Aim of the task: Print, exactly as written, every line from the first line of the records below through the line containing "Click the LR355: 50.00 lidar ratio annotation", and nothing further.

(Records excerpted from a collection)
-- -- --
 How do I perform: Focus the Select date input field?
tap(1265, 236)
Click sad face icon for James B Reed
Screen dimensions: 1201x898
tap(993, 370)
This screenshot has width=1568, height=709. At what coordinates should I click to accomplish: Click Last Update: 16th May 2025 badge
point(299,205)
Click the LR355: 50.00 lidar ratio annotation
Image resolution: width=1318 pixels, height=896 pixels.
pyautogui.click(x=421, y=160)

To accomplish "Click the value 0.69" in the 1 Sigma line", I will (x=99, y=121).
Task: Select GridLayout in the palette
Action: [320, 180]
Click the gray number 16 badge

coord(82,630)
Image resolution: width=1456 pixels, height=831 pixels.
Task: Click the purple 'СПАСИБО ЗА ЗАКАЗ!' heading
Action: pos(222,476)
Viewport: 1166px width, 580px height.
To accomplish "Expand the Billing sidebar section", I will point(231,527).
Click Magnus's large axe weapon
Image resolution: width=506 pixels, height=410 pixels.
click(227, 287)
-- -- --
Exercise result:
 How do I perform: Focus the Select date input field?
tap(1265, 236)
Click sad face icon for James B Reed
Screen dimensions: 1201x898
tap(993, 370)
This screenshot has width=1568, height=709. At what coordinates should I click to accomplish: Click Last Update: 16th May 2025 badge
point(299,205)
Click the LR355: 50.00 lidar ratio annotation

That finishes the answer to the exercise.